Mediation is a process that allows parties in a personal injury lawsuit to resolve the case short of going to trial. Many states have gone through a mandatory mediation process in every case. Maryland courts refer the parties to mediation as a matter of course once a complaint and answer have been filed. Maryland law, however, allows the parties to opt out of mediation should one of them choose to do so.
There are important differences between mediation and other judicial proceedings, such as a trial, or a binding arbitration.
- The proceedings are confidential
- Attendance may be mandatory, but resolutions are voluntary
Mediation is confidential. What you say, and what the other side says in mediation remains in mediation. It will never come out in court. Mediation is presided over by a mediator. A mediator is ideally a former judge, or a long-time, seasoned attorney.
This is not always the case, unfortunately. The mediator’s role is to help the parties reach an agreement -if possible. Any agreement reached is voluntary. The mediator may not compel or order the parties to agree to anything. The mediator does not decide the case, as a judge in a bench trial or as an arbitrator would. Rather, the mediator’s role is to facilitate an agreement, if an agreement can be reached.
A typical mediation in a personal injury case sometimes begins with brief opening statements by the attorneys, to familiarize the mediator with the facts and issues in the case. Some mediators have adopted a pre-mediation memorandum approach, where the personal injury attorney’s prepare legal briefs before the conference to inform the mediator of their relative positions. The parties are then typically separated into private rooms for what is called “caucus”. In this process, the mediator will visit their respective parties, relay offers, outline an argument or bargaining position, and try to facilitate an agreement. The effectiveness of the mediator can be vital to a successful outcome.
There are as many styles of conducting a mediation as there are mediators. Some are effective. Some are not.
I Attorney Eric T. Kirk have found over the years that if the mediator is a long-time, veteran attorney, or better yet, a retired judge who has heard thousands of similar cases, that the parties tend to listen to what that skilled, experienced individual says.
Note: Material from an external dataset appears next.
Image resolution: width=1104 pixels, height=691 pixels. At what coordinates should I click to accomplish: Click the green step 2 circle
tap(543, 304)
In many instances, the case settles in accord with what this type of mediator says would be the likely outcome in court based on their experience. On the other hand, if the mediator lacks the chops and the authority that comes with years of experience, it makes the case unlikely to settle.
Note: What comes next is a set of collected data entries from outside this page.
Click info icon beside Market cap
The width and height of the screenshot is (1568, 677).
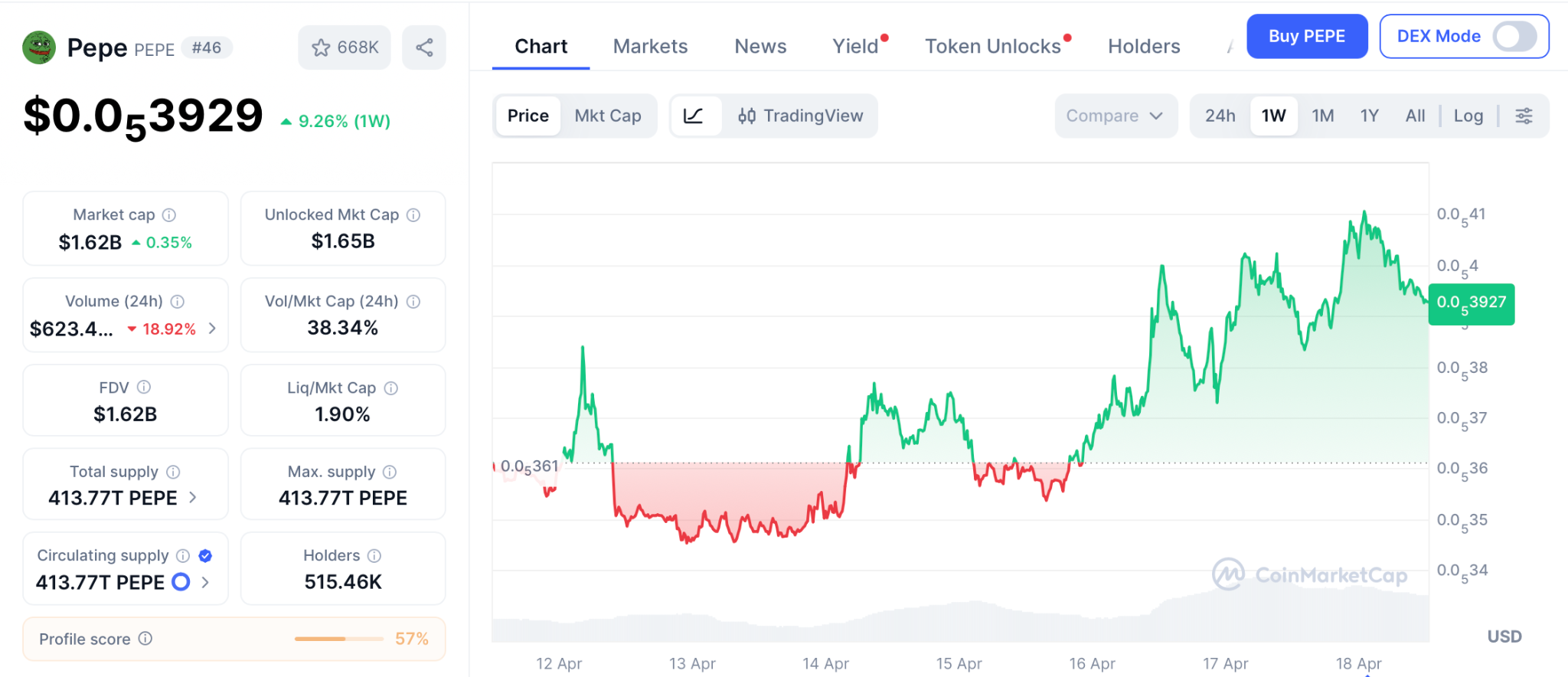pos(169,215)
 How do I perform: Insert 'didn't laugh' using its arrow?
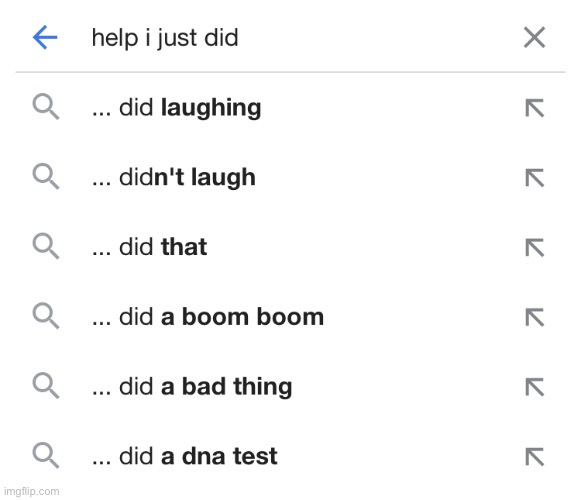pos(535,178)
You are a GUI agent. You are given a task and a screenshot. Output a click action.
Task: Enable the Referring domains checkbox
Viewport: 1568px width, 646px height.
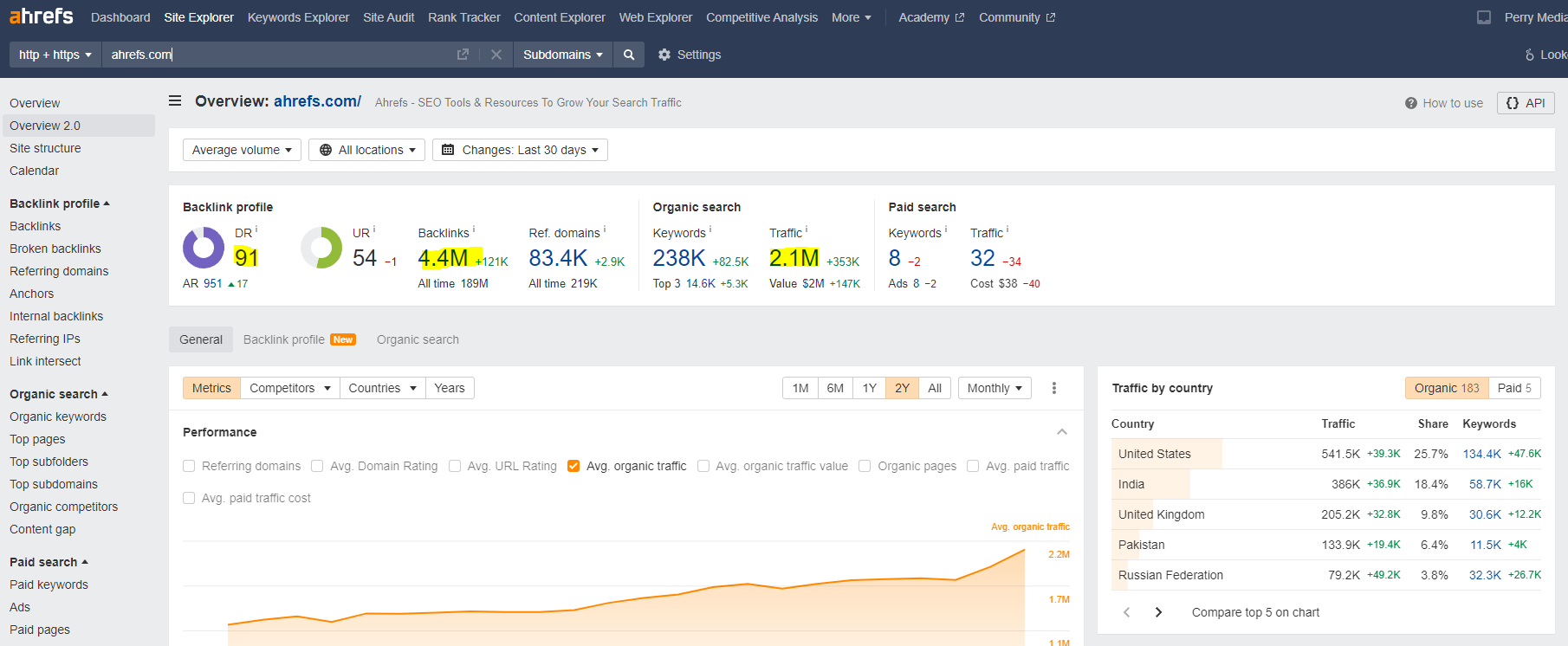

The opinions of the less seasoned mediator just don’t carry the same weight. Some mediators are very involved in the process- actively discussing the strengths and weaknesses of the parties’ cases with them and their lawyer. These mediators work with the parties, trying to get them to recognize the strength’s of the other side’s case and the weaknesses in their own. Other mediators take a more relaxed approach, simply carrying offers back and forth between the participants. A key fact for the participant to recognize is that in mediation, their role is limited. There is no testimony. They will not be asked questions by the other side’s lawyer. They may speak to the mediator if they choose, or they may speak to their lawyer and through their lawyer. The only thing a party has to do at mediation is say “yes” to the agreement if reached, or “no” if an agreement cannot be reached.
Traditionally, mediation conferences have been “live” in-person events for most of the participants. Sometimes, claims adjusters “appeared” by phone. The 2020 coronavirus pandemic has altered that playing field, perhaps on a permanent basis. Mediations and settlement conferences are being conducted telephonically and remotely on video platforms. What ever the ultimate form of the conference, it ends with a settlement- or not.
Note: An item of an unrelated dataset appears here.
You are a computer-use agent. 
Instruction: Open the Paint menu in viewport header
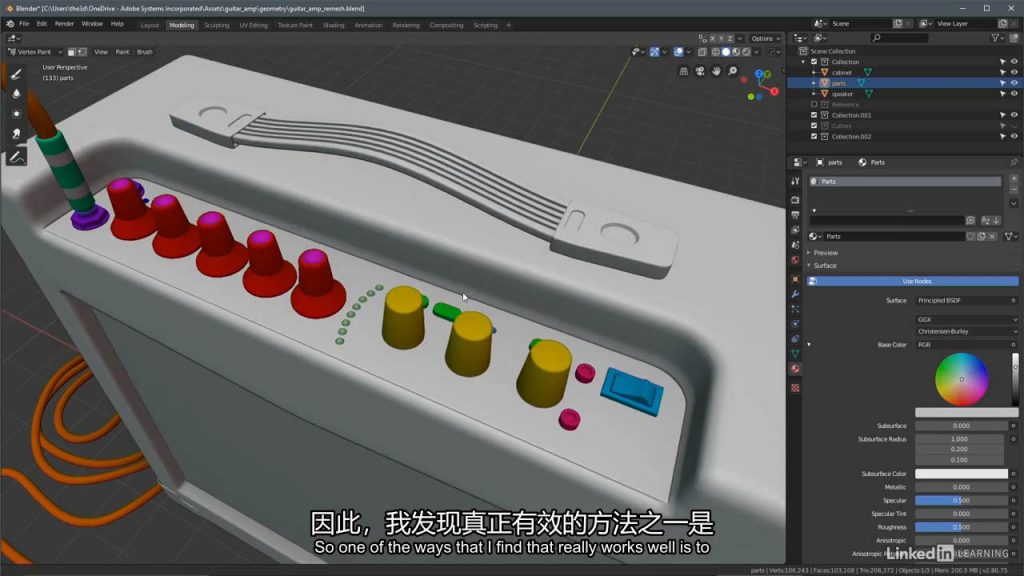(122, 51)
If there is no agreement, the case proceeds to trial.
If the parties are able to reach an agreement, the mediator will reduce the agreement to writing and have all parties and their attorneys sign the documents. Mediation can be an effective tool for resolution. As with many things, the timing of mediation is key. The goal of a mediation is to resolve cases short of trial and lessen the caseload of the courts. If mediation occurs at, or near, the end of discovery, but before parties have incurred substantial litigation costs, there is an opportunity for settlement that allows for the saving of those litigation costs and time expenditure. On the on the other hand, if mediation occurs too early, one side might be uncomfortable with a settlement without having the opportunity to assess, through discovery, the strength of the other side’s case. Moreover, if mediation occurs just prior to trial, the parties may have already expended large amounts of money on litigation and expert witnesses, and maybe more willing to take their chances in court.